Continue the forum thread below about who is coming to the meet, picking up from its final line.

- _Document extract_
________________________________________
# I need numbers - who is coming to the meet?



## Mel (Jan 1, 2002)

Could you please add yourself to this thread so i know who is coming to the meet and how many of you?

We need to know if this meet is viable or not?

Thanks all

Mel
x


----------



## Mel (Jan 1, 2002)




----------



## Mel (Jan 1, 2002)




----------



## DizziSquirrel (Feb 15, 2005)

Saturday only, inc meal Dizzi & Abbie


----------



## Leicesterlou (Oct 9, 2007)

I intended on coming Saturday in the day only

Louise & Georgia xx


----------



## Sarah K (Oct 8, 2007)

DH & I coming for the whole thing - Friday afternoon to Sunday morning staying both nights   

xxxx


----------



## carole (Jul 21, 2003)

Carole Paul and Robert booked in to the premier inn for Friday and Saturday - but if there is room in the hotel we would prefer it !


----------



## ❣Audrey (Aug 22, 2008)

We would like to come Friday - going home Saturday night xxx


----------



## BABY2 (Nov 28, 2007)

Baby2, DH and C..(DH may drop out if he has last minute contract to do), have booked a family room for the whole weeknd at the hotel


----------



## Mel (Jan 1, 2002)

Anyone else coming to the meet? I really need to know numbers, especially for the meal as if we do not have enough numbers for the meal we will be charged the same rate for the room but will not get the meal included in that price..................

Please let me know so i can work out if the meet is viable this year 

Mel
x


----------



## BABY2 (Nov 28, 2007)

would it be easier if the whole thing got cancelled as it looks like not many people can make it, and have a big "day out" instead   , that way no-one loses money, it can be a big picnic/reunion style thing? and as it's just for the day , people don't have to worry about committing perhaps to a whole weekend? and it's less work for you guys trying to organise   
just a thought


----------



## Mel (Jan 1, 2002)
________________________________________
(Records from a pointing dataset)
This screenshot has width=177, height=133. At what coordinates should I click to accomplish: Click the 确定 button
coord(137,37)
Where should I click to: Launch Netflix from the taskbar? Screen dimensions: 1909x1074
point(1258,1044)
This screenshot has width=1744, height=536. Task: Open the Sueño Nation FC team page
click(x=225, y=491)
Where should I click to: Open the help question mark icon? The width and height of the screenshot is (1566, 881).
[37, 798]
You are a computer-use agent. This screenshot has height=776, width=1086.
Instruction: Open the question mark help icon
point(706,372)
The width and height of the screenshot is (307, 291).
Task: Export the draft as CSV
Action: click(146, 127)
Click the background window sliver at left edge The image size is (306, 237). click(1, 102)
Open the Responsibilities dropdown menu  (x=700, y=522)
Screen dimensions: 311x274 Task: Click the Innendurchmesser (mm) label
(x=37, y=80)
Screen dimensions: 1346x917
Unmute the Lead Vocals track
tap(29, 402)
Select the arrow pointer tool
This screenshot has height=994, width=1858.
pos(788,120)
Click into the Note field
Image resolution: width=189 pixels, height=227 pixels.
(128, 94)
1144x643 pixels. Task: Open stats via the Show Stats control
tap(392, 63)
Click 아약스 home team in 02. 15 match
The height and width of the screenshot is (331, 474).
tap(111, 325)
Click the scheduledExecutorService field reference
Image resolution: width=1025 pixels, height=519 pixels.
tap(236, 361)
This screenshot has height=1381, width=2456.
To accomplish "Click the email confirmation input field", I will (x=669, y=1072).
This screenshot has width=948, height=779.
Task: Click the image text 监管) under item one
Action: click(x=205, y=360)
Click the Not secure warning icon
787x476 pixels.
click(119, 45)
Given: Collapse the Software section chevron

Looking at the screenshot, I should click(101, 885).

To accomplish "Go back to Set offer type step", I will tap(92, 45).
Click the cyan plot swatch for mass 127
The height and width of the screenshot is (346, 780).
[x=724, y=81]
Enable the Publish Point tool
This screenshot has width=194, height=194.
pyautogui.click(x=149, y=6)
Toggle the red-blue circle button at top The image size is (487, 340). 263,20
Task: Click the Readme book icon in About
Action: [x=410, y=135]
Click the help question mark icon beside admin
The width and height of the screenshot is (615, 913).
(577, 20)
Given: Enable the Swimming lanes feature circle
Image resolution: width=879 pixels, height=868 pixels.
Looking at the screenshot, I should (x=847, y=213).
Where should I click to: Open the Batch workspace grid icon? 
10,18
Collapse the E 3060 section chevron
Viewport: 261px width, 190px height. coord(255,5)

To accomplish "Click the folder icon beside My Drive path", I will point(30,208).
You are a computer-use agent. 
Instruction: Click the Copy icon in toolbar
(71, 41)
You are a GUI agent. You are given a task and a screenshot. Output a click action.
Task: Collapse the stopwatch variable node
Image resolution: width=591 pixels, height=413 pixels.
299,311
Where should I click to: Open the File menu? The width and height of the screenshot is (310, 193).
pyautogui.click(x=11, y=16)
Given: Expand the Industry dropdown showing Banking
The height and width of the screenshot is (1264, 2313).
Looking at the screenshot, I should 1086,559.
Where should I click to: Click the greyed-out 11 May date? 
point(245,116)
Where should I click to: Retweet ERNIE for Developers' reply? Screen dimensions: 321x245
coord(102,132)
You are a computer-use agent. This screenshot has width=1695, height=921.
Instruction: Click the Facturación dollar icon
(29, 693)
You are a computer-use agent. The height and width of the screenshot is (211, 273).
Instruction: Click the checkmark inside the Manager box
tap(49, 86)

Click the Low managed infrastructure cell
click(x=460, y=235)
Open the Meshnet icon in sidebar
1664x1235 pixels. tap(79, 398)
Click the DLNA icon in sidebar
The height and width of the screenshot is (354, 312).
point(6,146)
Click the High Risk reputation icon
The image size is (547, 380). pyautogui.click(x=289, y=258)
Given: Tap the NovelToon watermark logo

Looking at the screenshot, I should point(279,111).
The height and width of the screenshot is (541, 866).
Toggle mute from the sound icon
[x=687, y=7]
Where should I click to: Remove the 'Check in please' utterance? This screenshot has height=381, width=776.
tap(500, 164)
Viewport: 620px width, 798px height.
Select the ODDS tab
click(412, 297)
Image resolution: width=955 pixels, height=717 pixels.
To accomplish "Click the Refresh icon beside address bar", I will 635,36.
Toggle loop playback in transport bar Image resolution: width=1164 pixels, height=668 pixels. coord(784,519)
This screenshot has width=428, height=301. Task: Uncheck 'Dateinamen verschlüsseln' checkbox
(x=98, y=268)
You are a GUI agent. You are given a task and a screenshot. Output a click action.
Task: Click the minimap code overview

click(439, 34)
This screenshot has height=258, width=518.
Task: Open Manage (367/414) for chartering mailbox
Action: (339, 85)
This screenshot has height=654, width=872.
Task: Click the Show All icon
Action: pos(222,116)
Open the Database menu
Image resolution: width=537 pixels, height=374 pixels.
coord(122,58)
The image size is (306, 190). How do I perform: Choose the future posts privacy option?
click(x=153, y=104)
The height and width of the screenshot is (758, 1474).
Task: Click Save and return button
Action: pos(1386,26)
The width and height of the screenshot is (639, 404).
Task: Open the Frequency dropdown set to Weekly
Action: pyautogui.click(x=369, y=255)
________________________________________
- _Reply to the task_
BABY2 said:


> would it be easier if the whole thing got cancelled as it looks like not many people can make it, and have a big "day out" instead  , that way no-one loses money, it can be a big picnic/reunion style thing? and as it's just for the day , people don't have to worry about committing perhaps to a whole weekend? and it's less work for you guys trying to organise
> just a thought


Sounds like a good idea hun, will keep that idea in mind - will keep you all posted about this meet 

Mel
x


----------



## Mel (Jan 1, 2002)

Unfortunately due to lack of numbers the main FF meet is now cancelled.

*All rooms have been cancelled.*

We apologise to those of you who were looking forward to this meet, we were really looking forward to it also but i suppose it was not good timing on our part due to the world cup and that people do ALWAYS pull out at the last minute.

It has been suggested that we could meet for a daytime event where people do not have to think about finding the money for a whole weekend and having to commit to that weekend.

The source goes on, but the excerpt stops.